By Steve Bittenbender
LOUISVILLE, Ky. (Reuters) - Kentucky's newly sworn-in Republican House majority on Thursday took the first step toward requiring women seeking an abortion to undergo an ultrasound first, acting swiftly to capitalize on winning a majority for the first time in almost a century.
The 83-12 vote on the bill came on the third day of the state's 2017 General Assembly session, the first in which the Republican Party has led the House since 1921.
The bill requires a physician or qualified technician to perform the ultrasound and position the screen so the woman may view the images. At the same time, the medical staff will be required to describe what the images show, including the size of the fetus and any organs or appendages visible.

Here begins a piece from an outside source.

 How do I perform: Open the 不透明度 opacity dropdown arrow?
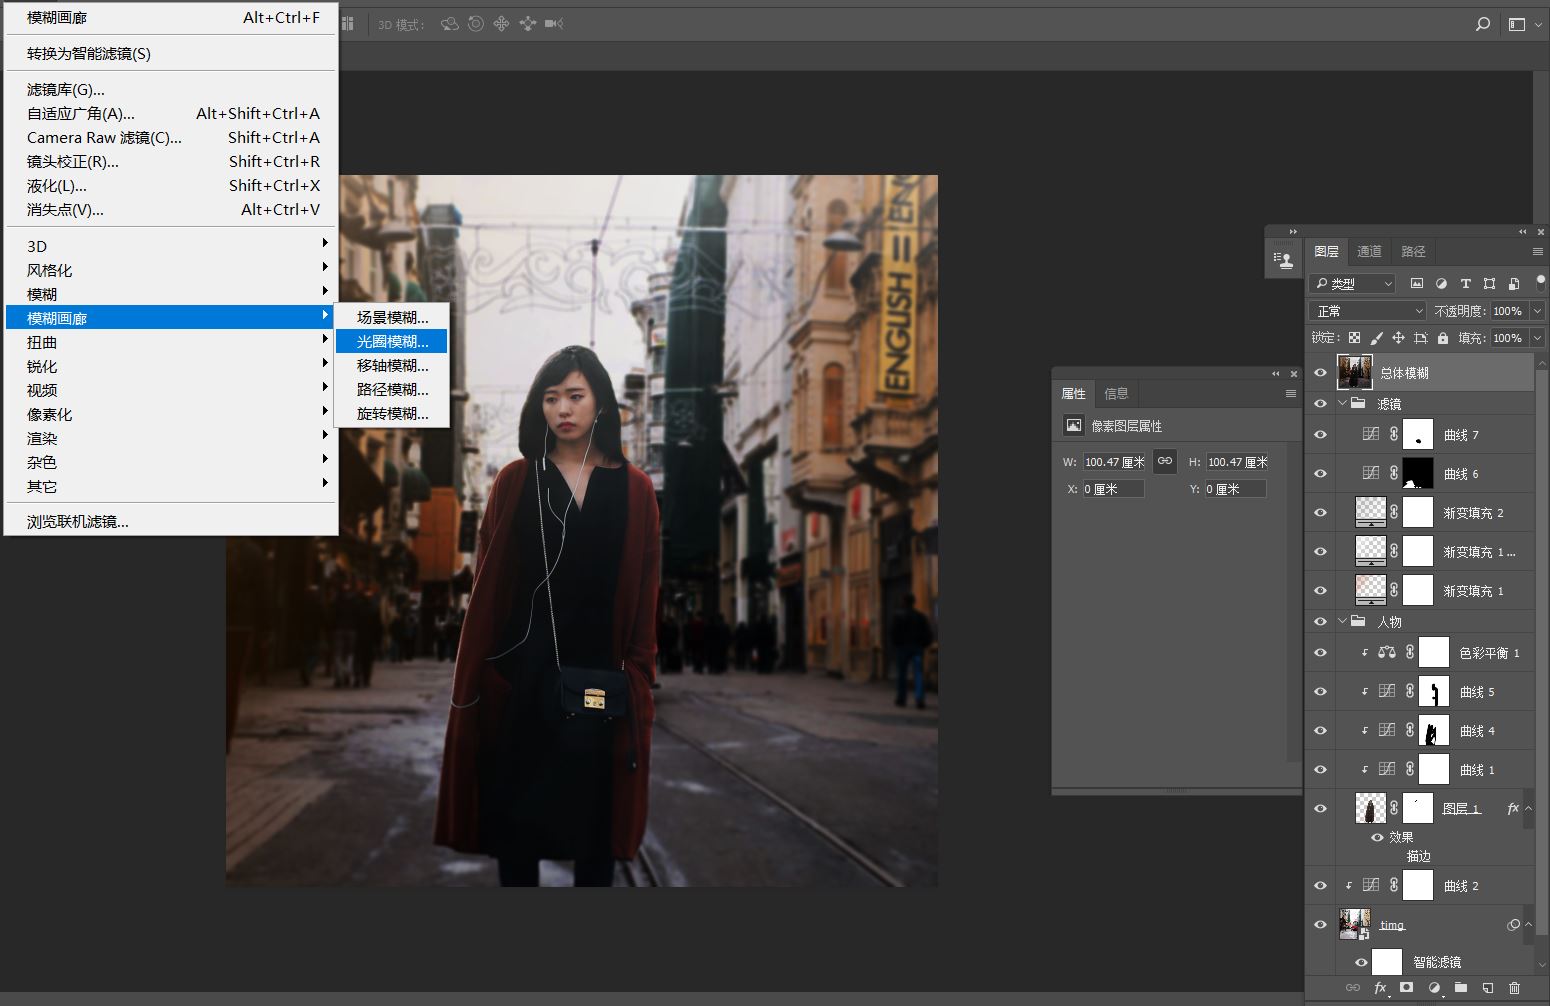coord(1537,311)
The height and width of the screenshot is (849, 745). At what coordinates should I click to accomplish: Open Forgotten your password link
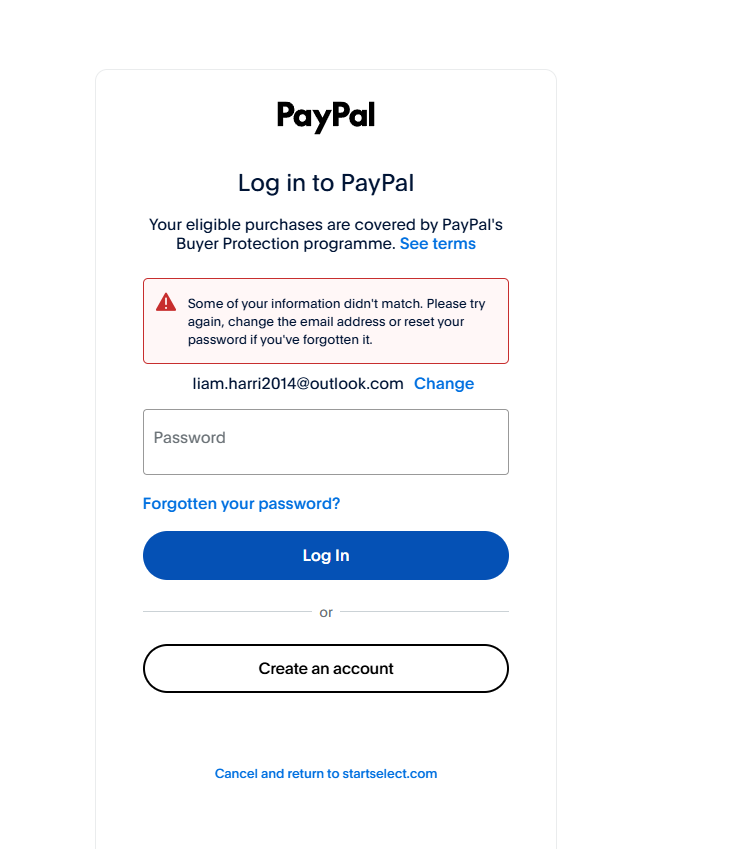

Sponsors say the bill will better protect the health of women and provide the materials necessary for women to make an informed choice, while abortion rights advocates contend such laws are designed to scare and shame those seeking an abortion.
Some 25 states have laws regarding ultrasounds and abortions, but only three states require medical staff to display and describe the images, according to the Kaiser Family Foundation, a non-profit group focusing on health issues.
While Kentucky's bill passed easily, some supporters criticized the new House leadership for pushing the legislation through so quickly that it might open the state to a lawsuit if, as expected, the bill becomes law.
"I think that had we had a chance to discuss this bill, we might have come up with something that was not going to open this state up to millions of dollars in litigation" costs, said Democratic state Rep. Angie Hatton, from Whitesburg in southeastern Kentucky.
Meanwhile, the state's Republican-controlled Senate passed another measure that would outlaw abortions after 20 weeks of pregnancy. The House on Thursday was also considering a right-to-work bill as well as a measure that would repeal prevailing wage laws across the state.
In past sessions, lawmakers have used the first week of January predominately for organizational purposes before returning in February for the start of legislative sessions.
However, with Republicans in complete control in the capital of Frankfort, party leaders decided to move quickly on issues they deemed priorities.
Leaders in both chambers plan to meet this weekend to pass bills to be sent to Republican Governor Matt Bevin for approval, House Republican Caucus spokeswoman Daisy Olivo said.